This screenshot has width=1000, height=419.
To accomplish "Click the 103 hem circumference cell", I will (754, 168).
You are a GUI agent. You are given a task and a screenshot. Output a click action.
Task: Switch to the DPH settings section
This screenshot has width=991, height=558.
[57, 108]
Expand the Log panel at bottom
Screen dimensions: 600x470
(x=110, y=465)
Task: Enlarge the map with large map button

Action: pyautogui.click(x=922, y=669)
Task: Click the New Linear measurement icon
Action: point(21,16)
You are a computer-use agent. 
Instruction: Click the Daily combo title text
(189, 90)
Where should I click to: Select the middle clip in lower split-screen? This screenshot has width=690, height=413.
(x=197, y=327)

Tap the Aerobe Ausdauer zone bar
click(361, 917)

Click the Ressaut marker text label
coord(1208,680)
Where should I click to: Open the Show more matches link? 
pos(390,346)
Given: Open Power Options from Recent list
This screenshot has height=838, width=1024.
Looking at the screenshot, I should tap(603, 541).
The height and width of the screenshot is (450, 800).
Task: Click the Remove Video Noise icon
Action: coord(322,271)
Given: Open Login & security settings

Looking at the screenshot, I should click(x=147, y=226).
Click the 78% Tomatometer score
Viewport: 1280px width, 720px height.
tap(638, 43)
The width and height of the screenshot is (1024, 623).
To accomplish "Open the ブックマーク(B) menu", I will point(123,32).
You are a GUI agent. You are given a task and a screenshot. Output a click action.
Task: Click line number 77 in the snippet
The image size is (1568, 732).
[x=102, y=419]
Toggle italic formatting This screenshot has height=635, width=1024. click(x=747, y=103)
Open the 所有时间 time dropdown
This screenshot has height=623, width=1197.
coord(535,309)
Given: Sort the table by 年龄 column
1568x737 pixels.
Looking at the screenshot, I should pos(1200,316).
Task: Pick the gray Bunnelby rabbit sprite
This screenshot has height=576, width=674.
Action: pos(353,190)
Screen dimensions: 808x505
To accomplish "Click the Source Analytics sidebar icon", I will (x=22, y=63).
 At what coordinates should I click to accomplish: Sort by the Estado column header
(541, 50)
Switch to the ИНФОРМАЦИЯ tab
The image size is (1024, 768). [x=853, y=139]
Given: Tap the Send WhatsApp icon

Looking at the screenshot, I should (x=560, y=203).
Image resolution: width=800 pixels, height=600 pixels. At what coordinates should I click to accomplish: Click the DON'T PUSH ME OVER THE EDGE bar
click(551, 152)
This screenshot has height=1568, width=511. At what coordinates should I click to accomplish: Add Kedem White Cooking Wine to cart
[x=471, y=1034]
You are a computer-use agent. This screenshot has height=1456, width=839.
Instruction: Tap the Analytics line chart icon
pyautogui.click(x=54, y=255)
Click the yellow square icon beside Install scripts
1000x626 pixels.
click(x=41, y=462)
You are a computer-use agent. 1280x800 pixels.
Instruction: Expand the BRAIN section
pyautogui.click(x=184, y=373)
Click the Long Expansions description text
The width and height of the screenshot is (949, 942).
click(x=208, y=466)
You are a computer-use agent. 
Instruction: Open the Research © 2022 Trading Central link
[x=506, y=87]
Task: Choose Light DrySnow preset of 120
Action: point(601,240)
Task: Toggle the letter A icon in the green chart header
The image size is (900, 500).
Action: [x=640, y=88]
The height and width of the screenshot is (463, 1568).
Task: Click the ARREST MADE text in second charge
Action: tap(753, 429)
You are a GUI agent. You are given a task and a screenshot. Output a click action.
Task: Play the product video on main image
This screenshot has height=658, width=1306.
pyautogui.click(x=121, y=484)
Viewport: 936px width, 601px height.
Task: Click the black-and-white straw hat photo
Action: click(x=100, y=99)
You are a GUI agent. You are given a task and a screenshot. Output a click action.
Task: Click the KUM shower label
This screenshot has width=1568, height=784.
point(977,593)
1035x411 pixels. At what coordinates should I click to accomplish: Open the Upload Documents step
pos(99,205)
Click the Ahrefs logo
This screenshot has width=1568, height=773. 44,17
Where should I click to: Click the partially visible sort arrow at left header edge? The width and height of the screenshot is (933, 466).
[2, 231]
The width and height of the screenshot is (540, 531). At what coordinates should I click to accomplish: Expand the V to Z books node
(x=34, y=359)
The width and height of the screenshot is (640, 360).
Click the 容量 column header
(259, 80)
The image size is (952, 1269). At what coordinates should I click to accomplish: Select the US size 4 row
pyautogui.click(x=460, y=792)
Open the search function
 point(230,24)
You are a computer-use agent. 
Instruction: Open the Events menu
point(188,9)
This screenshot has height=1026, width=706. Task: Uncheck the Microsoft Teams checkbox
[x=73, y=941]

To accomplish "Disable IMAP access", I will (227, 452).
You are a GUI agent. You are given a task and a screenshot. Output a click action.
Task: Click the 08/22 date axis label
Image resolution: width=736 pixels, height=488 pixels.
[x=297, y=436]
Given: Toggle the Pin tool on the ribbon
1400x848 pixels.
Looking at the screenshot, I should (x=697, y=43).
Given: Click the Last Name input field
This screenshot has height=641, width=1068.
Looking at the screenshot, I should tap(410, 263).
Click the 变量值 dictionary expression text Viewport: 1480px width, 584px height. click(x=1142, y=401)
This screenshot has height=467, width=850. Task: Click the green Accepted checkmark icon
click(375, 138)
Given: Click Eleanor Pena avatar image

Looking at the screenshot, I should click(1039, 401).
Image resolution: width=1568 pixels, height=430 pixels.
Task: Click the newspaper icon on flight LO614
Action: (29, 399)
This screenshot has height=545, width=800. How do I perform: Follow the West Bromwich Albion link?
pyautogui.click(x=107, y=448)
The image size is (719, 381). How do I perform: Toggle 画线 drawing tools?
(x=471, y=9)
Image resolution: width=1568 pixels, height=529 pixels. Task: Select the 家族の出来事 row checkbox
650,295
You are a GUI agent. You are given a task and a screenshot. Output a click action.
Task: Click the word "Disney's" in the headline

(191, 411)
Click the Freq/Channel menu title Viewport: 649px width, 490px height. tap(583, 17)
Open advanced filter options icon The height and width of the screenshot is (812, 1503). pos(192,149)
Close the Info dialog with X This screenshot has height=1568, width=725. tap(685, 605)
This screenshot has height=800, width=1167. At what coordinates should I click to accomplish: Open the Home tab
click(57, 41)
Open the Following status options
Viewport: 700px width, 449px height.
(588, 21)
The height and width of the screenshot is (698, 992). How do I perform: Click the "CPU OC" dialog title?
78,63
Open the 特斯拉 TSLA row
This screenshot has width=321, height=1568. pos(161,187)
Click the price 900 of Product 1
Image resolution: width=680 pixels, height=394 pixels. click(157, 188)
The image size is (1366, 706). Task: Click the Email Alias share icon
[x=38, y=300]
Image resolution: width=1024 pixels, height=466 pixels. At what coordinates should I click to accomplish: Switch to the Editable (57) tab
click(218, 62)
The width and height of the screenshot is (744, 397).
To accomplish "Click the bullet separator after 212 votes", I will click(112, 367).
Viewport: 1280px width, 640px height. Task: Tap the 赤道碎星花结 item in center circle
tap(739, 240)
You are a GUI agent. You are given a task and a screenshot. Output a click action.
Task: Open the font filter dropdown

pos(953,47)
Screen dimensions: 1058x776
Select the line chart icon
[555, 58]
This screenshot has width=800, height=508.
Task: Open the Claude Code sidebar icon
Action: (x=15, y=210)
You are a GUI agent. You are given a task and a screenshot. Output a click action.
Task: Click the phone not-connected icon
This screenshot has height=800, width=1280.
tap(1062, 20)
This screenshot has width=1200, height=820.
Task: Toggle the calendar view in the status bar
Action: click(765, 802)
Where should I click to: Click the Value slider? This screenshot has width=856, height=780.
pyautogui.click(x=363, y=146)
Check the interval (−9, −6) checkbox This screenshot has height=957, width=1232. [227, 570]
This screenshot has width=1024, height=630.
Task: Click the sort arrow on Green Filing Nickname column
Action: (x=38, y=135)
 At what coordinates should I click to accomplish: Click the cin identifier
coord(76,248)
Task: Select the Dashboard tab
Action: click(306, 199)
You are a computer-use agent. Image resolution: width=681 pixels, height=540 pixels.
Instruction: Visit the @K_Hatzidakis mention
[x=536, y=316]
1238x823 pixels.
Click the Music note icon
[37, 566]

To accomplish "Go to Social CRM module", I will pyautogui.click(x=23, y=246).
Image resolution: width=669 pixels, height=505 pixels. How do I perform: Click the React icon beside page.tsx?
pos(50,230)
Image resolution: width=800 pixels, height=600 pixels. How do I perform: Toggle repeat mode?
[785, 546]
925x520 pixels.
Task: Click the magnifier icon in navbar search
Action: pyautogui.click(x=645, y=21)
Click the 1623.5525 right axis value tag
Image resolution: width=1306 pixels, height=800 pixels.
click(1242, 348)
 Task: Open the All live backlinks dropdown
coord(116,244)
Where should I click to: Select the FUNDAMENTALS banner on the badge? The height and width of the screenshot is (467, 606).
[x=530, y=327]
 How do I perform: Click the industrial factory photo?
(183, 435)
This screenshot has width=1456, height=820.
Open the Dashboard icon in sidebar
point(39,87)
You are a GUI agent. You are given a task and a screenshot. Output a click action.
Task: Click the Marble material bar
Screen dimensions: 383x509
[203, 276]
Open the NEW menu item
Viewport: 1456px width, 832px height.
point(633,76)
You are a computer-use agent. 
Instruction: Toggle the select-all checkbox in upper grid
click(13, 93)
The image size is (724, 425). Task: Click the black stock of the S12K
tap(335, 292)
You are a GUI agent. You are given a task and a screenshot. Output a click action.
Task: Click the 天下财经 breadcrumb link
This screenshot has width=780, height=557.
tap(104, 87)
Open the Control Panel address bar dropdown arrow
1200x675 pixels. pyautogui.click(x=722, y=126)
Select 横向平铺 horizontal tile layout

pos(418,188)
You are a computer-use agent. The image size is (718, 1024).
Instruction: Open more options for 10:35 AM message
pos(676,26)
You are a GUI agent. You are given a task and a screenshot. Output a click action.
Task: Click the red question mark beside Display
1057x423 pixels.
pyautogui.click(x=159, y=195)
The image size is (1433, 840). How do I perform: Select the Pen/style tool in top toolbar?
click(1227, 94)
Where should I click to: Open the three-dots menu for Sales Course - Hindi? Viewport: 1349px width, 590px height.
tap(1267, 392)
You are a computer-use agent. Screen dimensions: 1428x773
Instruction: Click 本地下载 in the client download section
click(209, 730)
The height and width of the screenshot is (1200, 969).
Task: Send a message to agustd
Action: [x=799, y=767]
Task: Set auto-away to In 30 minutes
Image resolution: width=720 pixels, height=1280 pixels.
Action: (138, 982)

----

WORK INSTRUCTION. Within the entries, find all lines holding "axis" and copy each one.

ANSWER SECTION.
Task: Click the 08/22 date axis label
Click the 1623.5525 right axis value tag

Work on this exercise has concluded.